Background: Though common in HIV
infection, CSF pleocytosis is not well characterized.
This study aimed to further define the relationship among 4 salient interacting
variables: CSF WBCs, CSF, and plasma HIV concentrations, and blood CD4 counts.
Methods: Prospective study of a
convenience sample using 2 approaches: cross-sectional analysis of 100
clinically diverse HIV-1-infected subjects, and longitudinal study of a subset
undergoing serial lumbar punctures after initiating (n=29) or interrupting (n=9)
antiretroviral therapy. CSF HIV was measured in the cell-free fraction.
Results: Cross-sectionally,
CSF HIV correlated strongly with both the CSF WBC counts and plasma viral loads
(ρ= 0.53 and 0.63, respectively, p <0.001), and subjects with the
highest CSF HIV concentrations had both elevated plasma virus and CSF lymphocytic pleocytosis. The
lowest quartile of subjects (CD4 counts <50 cells/μL)
had both low prevalence of CSF pleocytosis and higher
plasma:CSF HIV ratios (p =
0.005 and 0.0005, Kruskal-Wallis) than other
quartiles. The CSF:plasma
ratios of acute-phase viral decay after starting treatment correlated with the
baseline blood CD4 count (ρ=0.805, p <0.001). However, all subjects
observed for >1 month had favorable CSF responses, approaching or reaching
the limit of viral detection at last observation, including 5 with persistent,
drug-resistant plasma viremia. CSF pleocytosis resolved in all of the treated subjects.

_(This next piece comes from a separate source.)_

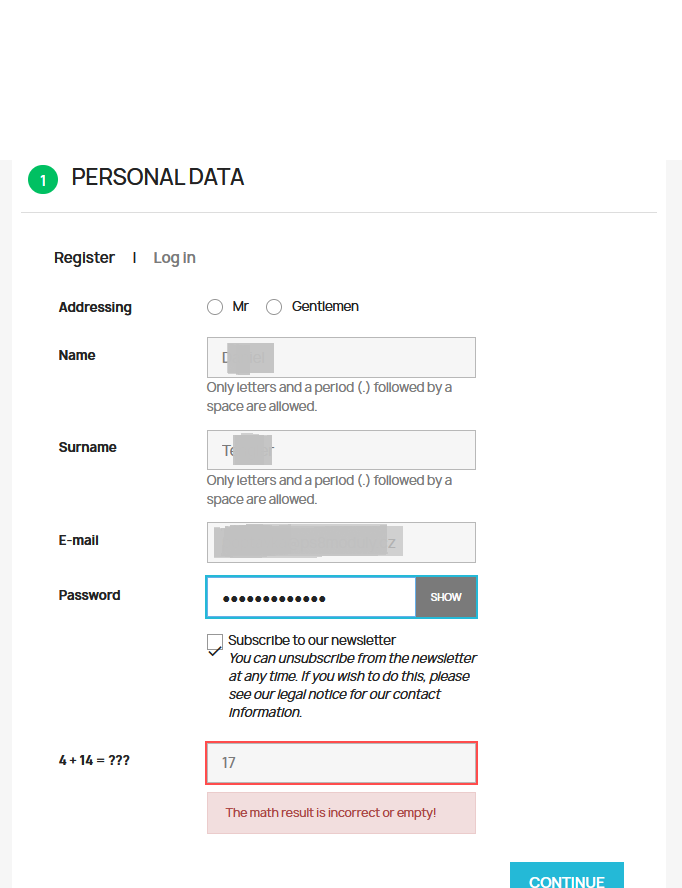Click the 4 + 14 = ??? label
This screenshot has width=682, height=888.
click(94, 760)
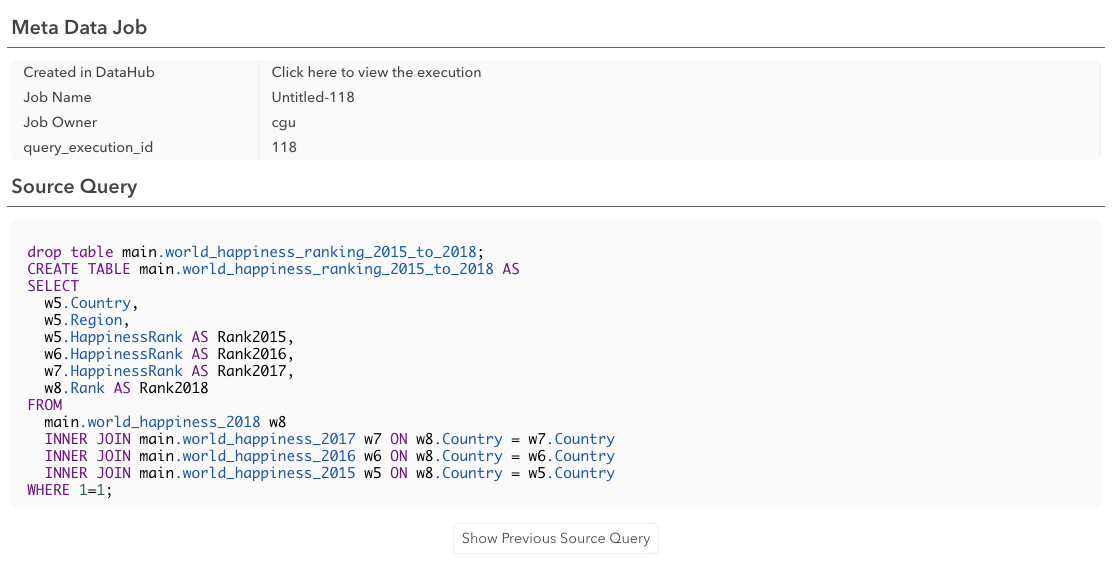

Conversely, the majority interrupting treatment developed pleocytosis,
at times robust but always asymptomatic. Highest CSF HIV developed in those
with the greatest WBC responses.
Conclusions: These results show that CSF pleocytosis is intimately related to the local HIV
concentration either as a response, contributing cause, or both. Slower
treatment-induced acute viral decay in CSF compared to plasma in those with low
CD4 counts indicates a change in the character of CSF infection with
immunological progression. However, the favorable virological
outcomes in this series suggests that high CSF drug penetration may not always
be critical for CNS treatment, and CSF responses in the face of persistent viremia may indicate sparing of an important target organ
despite virological failure in blood. The fall in CSF
lymphocytes with treatment and their rise with its interruption, along with
parallel changes in CSF HIV, suggest that treatment of systemic infection may
importantly reduce the linked entry of lymphocytes and virus into the CNS.